Top of Dataset

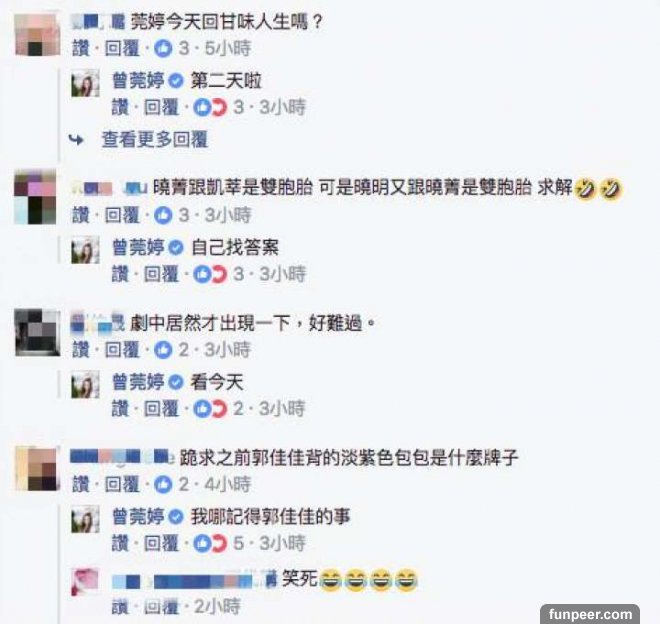Viewport: 660px width, 624px height.
Task: Open the 3小時 timestamp of the 好難過 comment
Action: [228, 349]
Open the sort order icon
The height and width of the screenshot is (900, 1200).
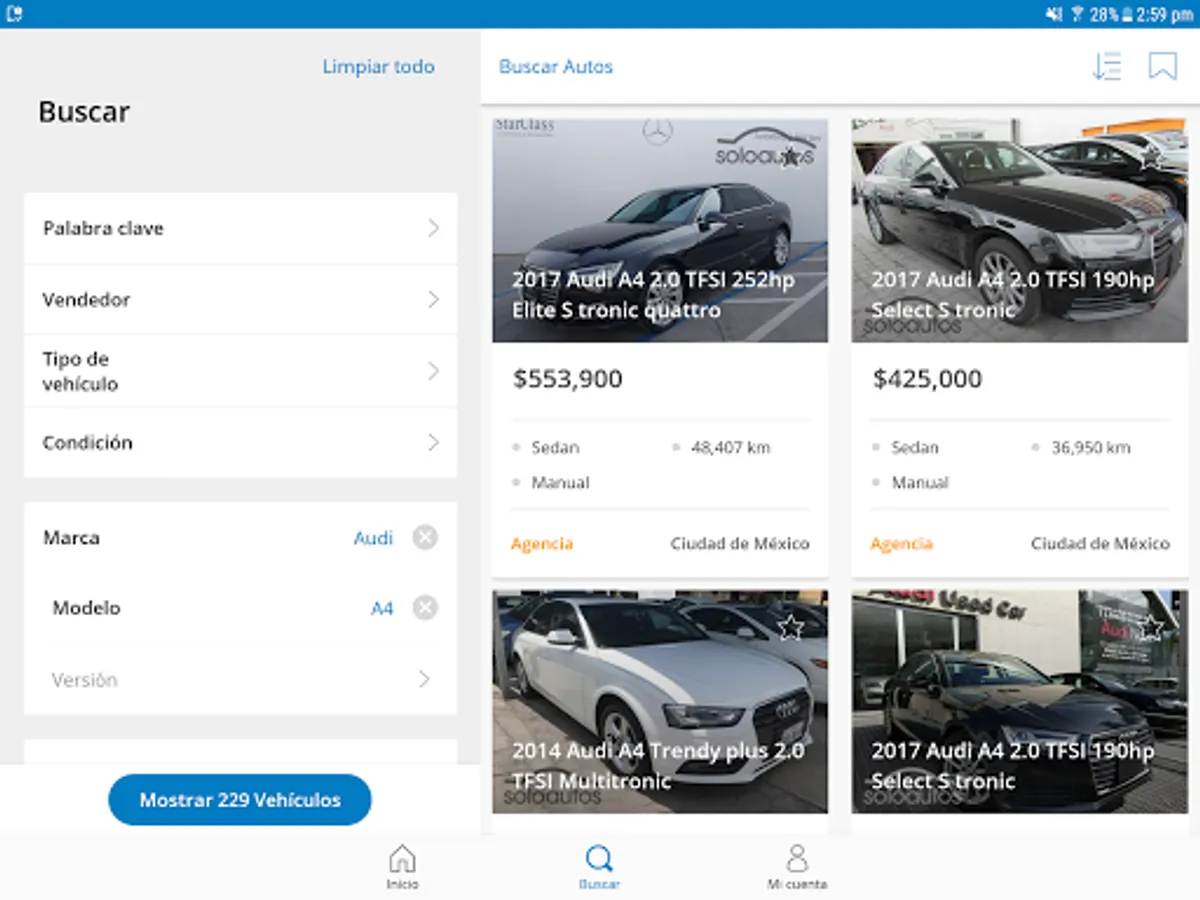tap(1106, 66)
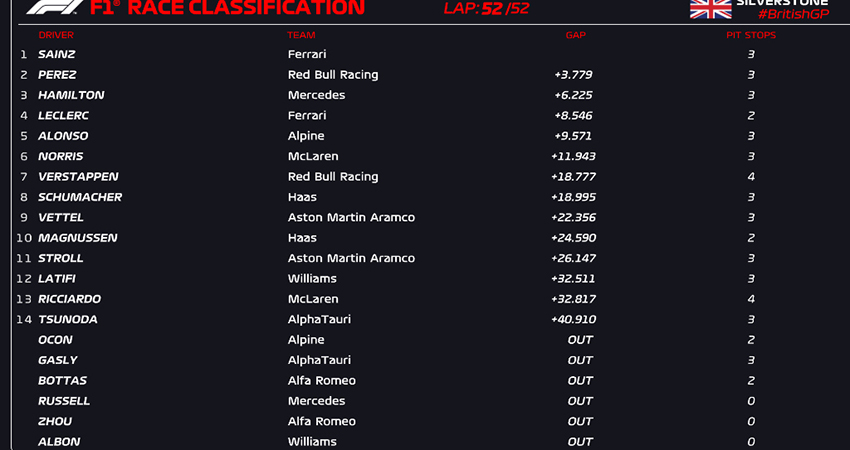Select HAMILTON in the classification
Viewport: 850px width, 450px height.
coord(71,95)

Bottom of Dataset

Task objective: Beginning with the line that contains "The height and" in the data above, please copy each line exactly until the last line, both ends included, skipping any pictures.

Answer space:
The height and width of the screenshot is (900, 1200).
tap(1106, 66)
Select HAMILTON in the classification
Viewport: 850px width, 450px height.
coord(71,95)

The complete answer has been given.